_Problem description:_
Exact copy, pictures excluded: print the lines from the one with "1456x819 pixels." through the final line of the records.

[Input]

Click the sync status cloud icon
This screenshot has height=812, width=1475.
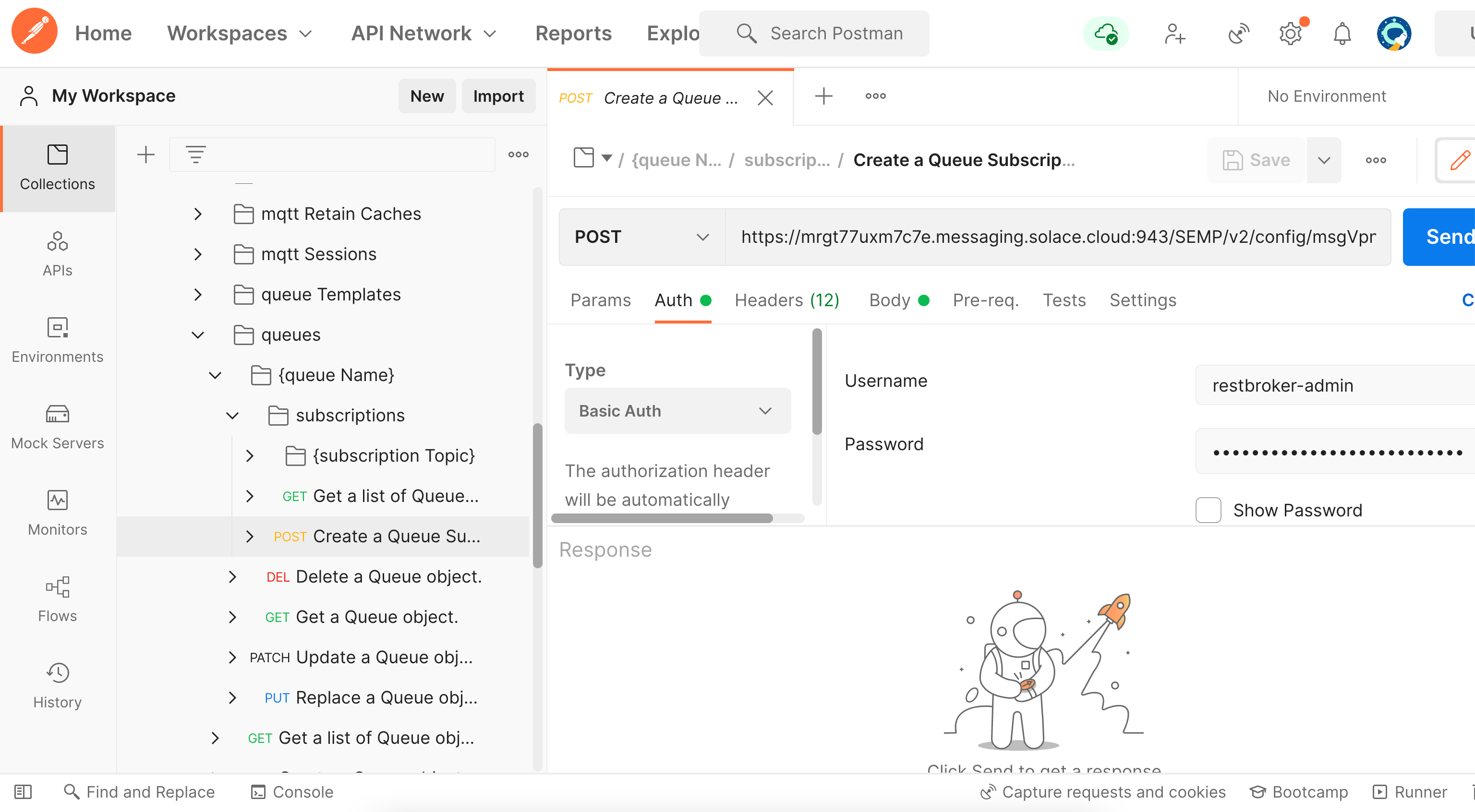pyautogui.click(x=1106, y=33)

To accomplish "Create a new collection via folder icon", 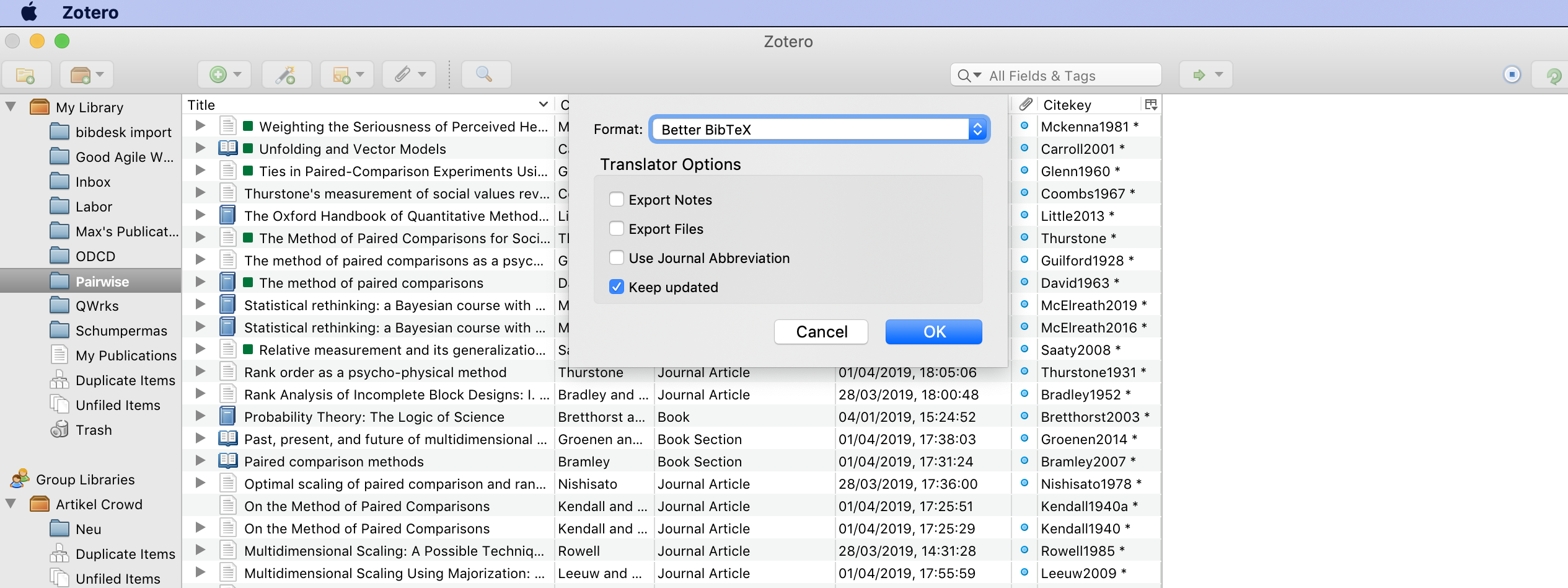I will click(x=26, y=74).
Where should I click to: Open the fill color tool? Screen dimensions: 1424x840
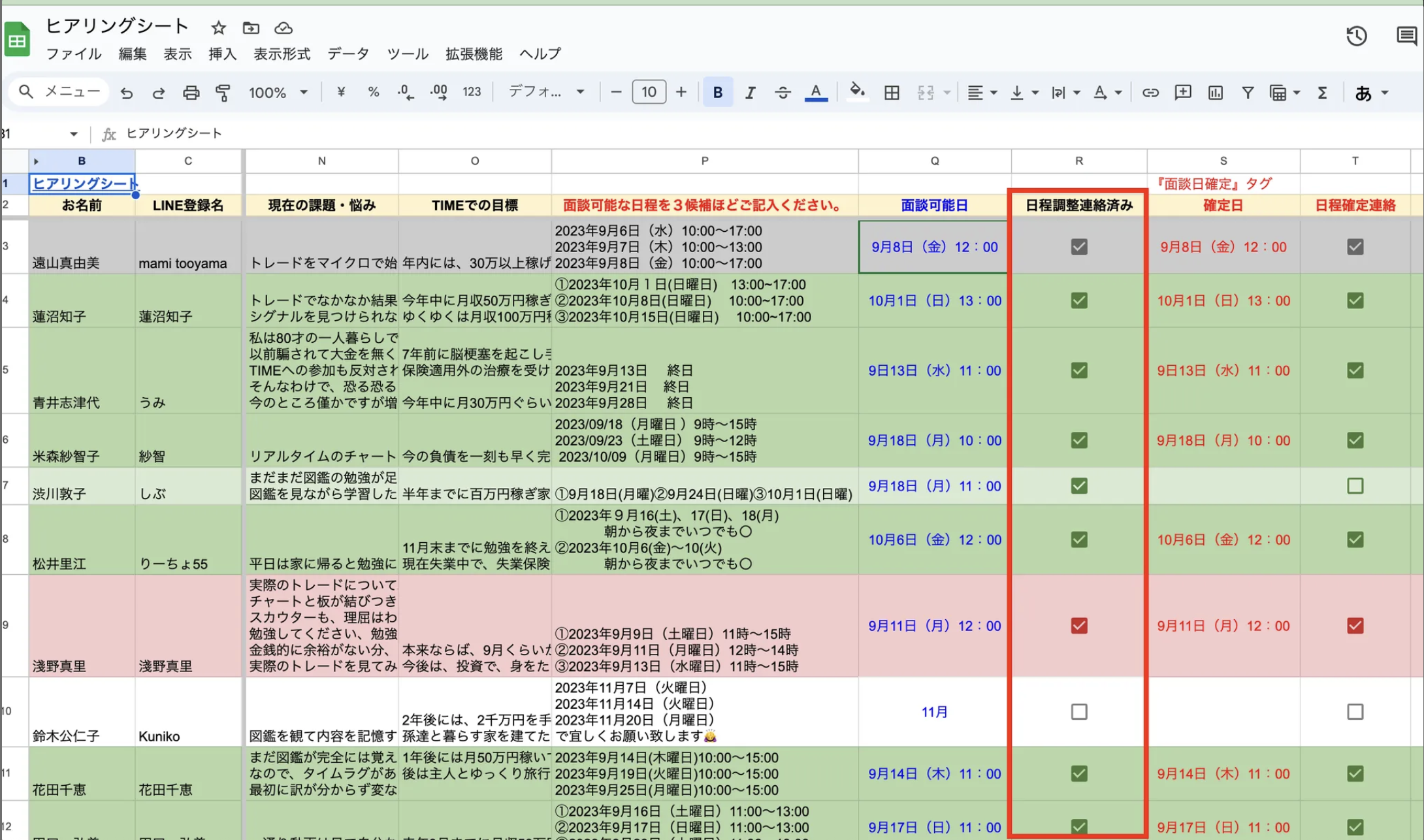tap(858, 92)
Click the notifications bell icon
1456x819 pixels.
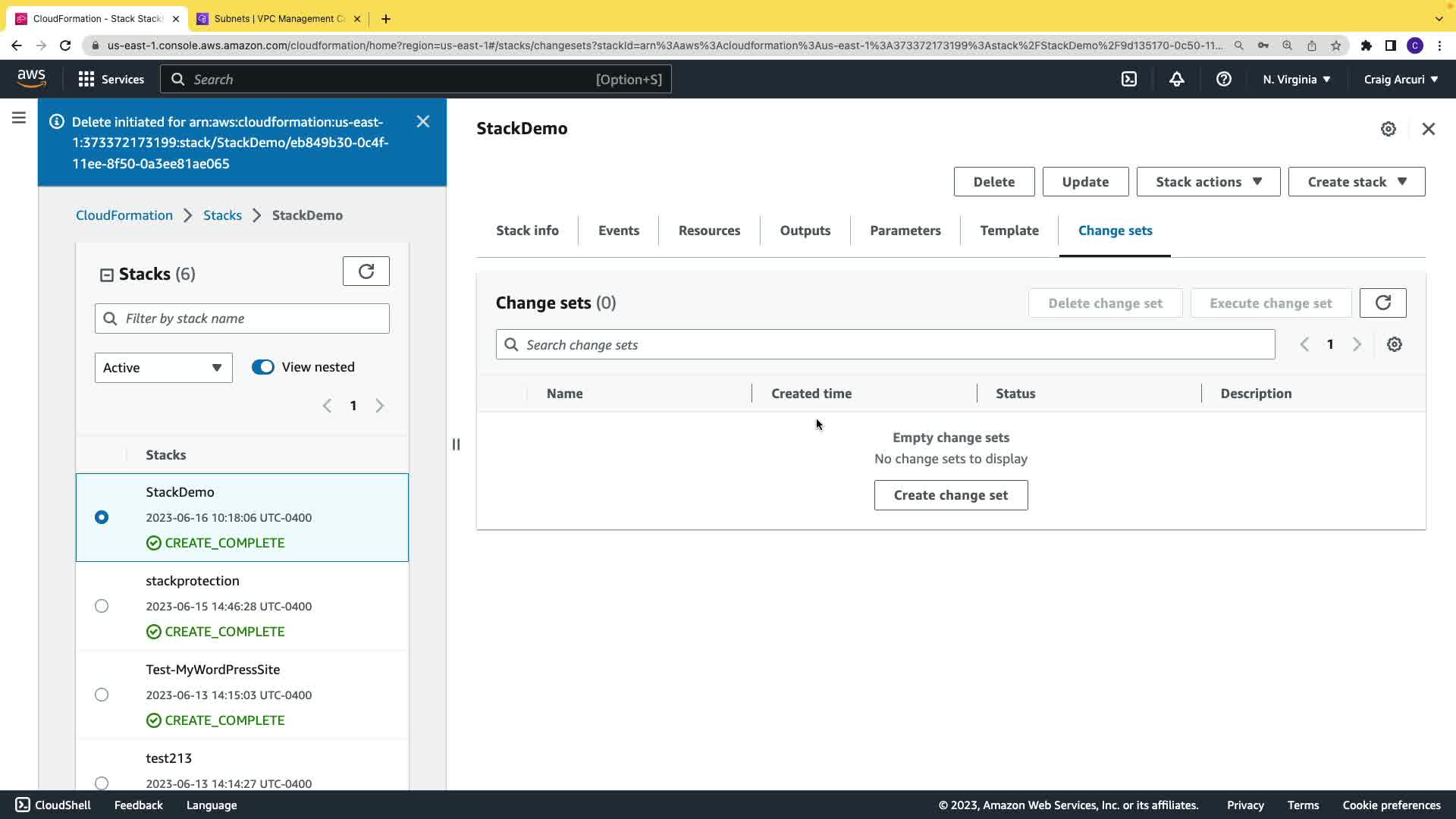pyautogui.click(x=1176, y=79)
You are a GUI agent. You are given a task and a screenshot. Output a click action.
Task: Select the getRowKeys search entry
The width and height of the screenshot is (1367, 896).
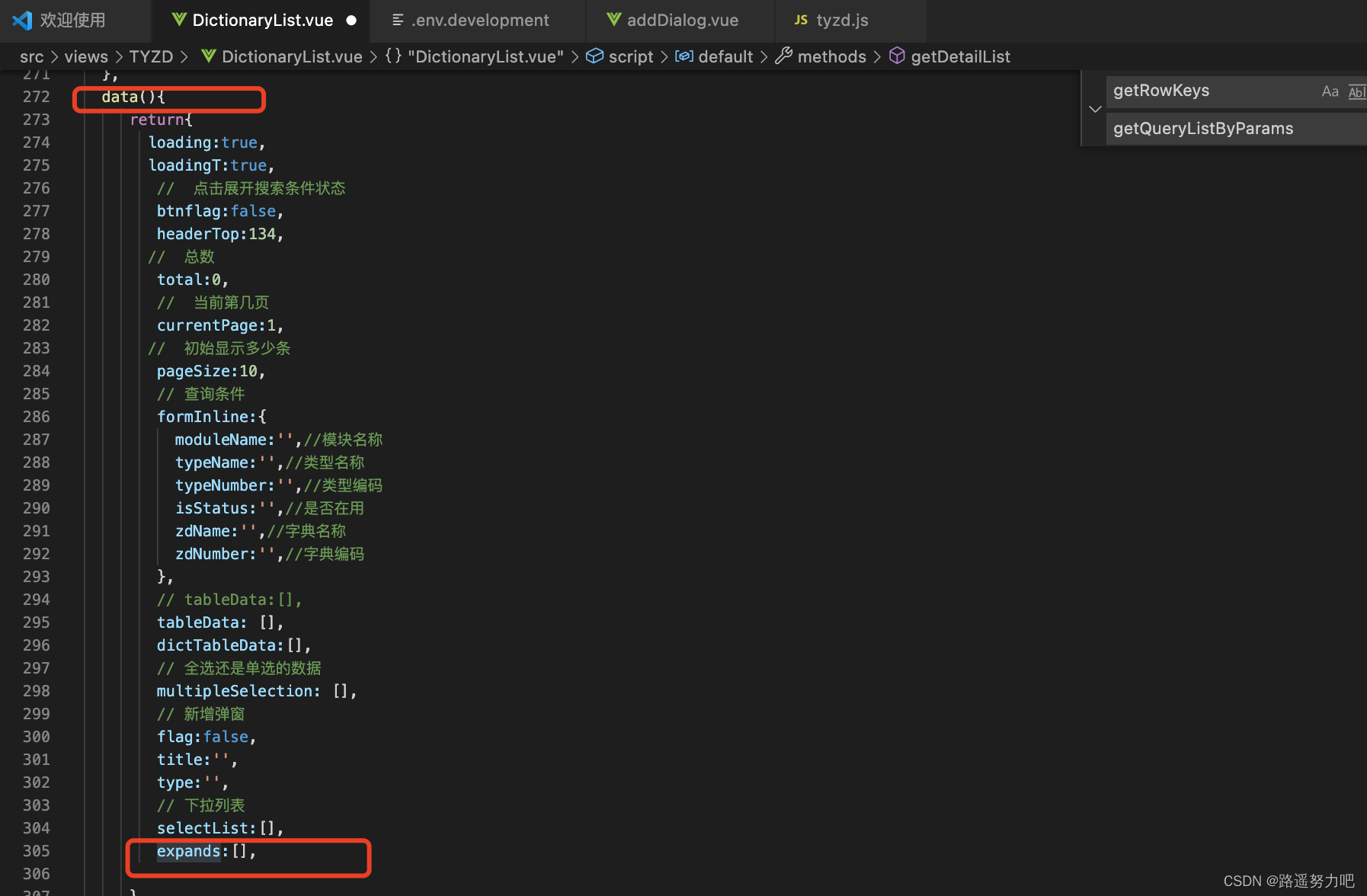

[/Input]

_Response below:_
1456x819 pixels.
pyautogui.click(x=1176, y=79)
You are a GUI agent. You are given a task and a screenshot. Output a click action.
Task: Select the getRowKeys search entry
The width and height of the screenshot is (1367, 896).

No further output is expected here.